Small thorns wreaked havoc.

Few cars

One of my earliest  memories of Ballinasloe is when I was a small boy trotting across the Fair Green and thinking my 5th birthday was next week and I wondered if it would feel different to be a five year old instead of a four year old. (No, it did not)

As small boys, it seems we trotted or ran everywhere unless slowed down by our parent's insane wishes that we walk beside them.

As curious little buggers, I recall one day being drawn to a small crowd gathered at the bottom of the Square just to the left of St. Michaels as you face it.

There was a smoky fire there and some men toiling over something.

What they were doing was preparing to place an iron tire on a large wooden cartwheel.

The wheel was there in its woody newness and uselessness before the tire was bound to its rim by physics of red-hot iron contraction as it shrank fiercely on the wooden form with tremendous smoke and hissing. Ah, the spectacle!

Back in those days the Gasworks functioned and the town's street lighting was supplied by gaslight.

The man with the job bicycled around each evening and manually lit each street light. There was one outside my bedroom window and I was glad as it served to keep monsters away for many dark-night years. (They could not stand the light, you see).

The Gasworks was out by the Canal Harbour and used coke (a derivative of coal) to generate the Gas which supplied the town. The giant dome of the 'gasometer' rose each day as the newly generated gas was stored for consumption and fell as the gas was used.

Walking. People were great walkers in those days. Whole families would set out after Mass on Sunday and strolled for miles. Walking out to Eyrecourt was considered a bit much but nevertheless done by some hardy folks. It was possible because traffic was nearly non-existent.

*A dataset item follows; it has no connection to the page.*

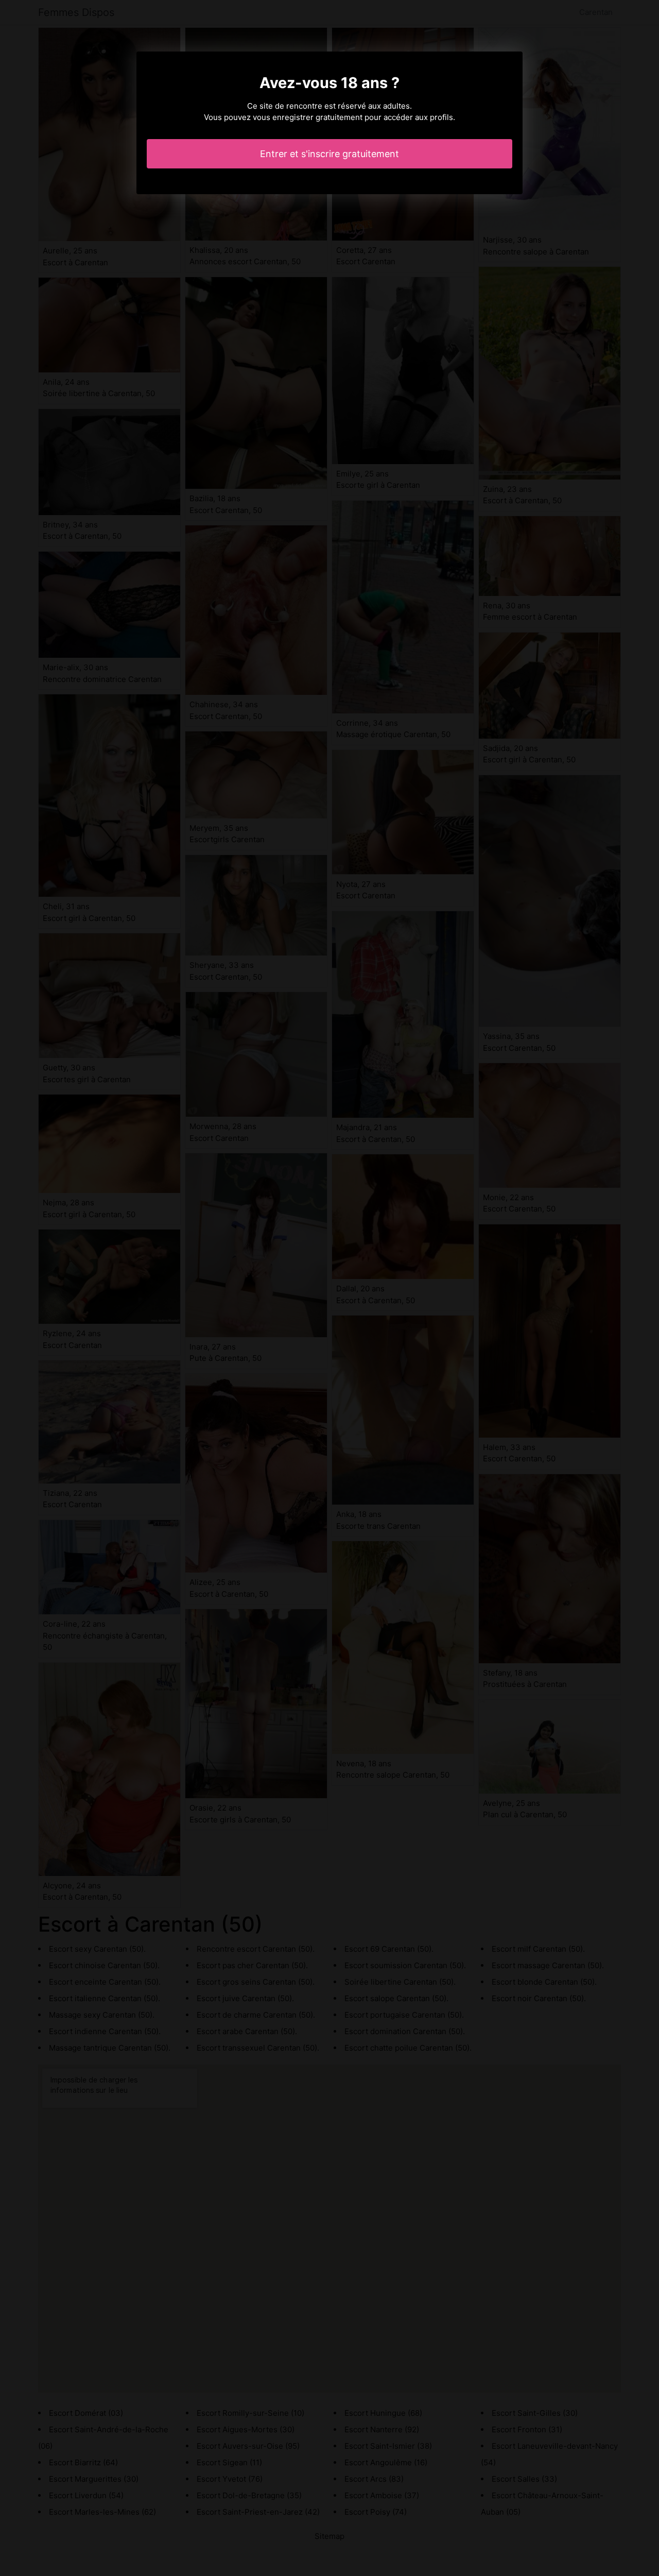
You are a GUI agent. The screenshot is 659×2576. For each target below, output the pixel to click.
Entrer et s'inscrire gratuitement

Then home in time for the Football or Hurling on Radio Éireann (none of this logo stuff of RTÉ) with Michael O'Hehir, or Micheál Ó Hehir, in Gaelic. The guy painted a word picture better than any of today's High Definition Television sets.

In those days, the 8.30, the 10.00 and the 11.30am masses were absolutely packed, with the crowd of late-comers trailing out in to the yard. Of course, only pennies were given in the collection then.

Fire and brimstone

"Missions". Two weeks of Fire and Brimstone usually by Redemptorist Fathers, one week for the Women and one week for the men.

The big question was always: "which night will he give THE SERMON"? (The one on sex and masturbation.)

In our world the rest of the sins were trivial but unmarried orgasm was a ticket straight to Hell. And the meetings were packed, standing room only. (I think it made sin more special and daring) You really felt you were doing something then.

The "Missions" were also marked by religious hucksters setting up shop in two tents flanking the gates of St. Michaels to sell salvation in the form of their trinkets.

As soon as I was old enough I became a Mass server. This was an honour but hardly a unique one. There were 18 of us, divided into three teams of six, in a strict pecking order as to who "took bell", who took "right' and so on. "Bell" was considered the 'plum job'.

Giggling was one of my problems. I remember the first time I saw chewing gum was on the Altar when P.B. Ryan beside me pulled a string of it way out of his mouth and then reeled it back with his tongue. (We were kneeling with our backs to the congregation) I thought it was the funniest thing ever and giggled uncontrollably and got a clip in the ear and was sent off to reflect on my sins by Father Dunne.

Apparently giggling on the altar was a major sin too.

And so ends this part of my reflections on a Ballinasloe boyhood in the 1940s.

Declan Burke is now a medical doctor and lives in Culpepper, Virginia, USA.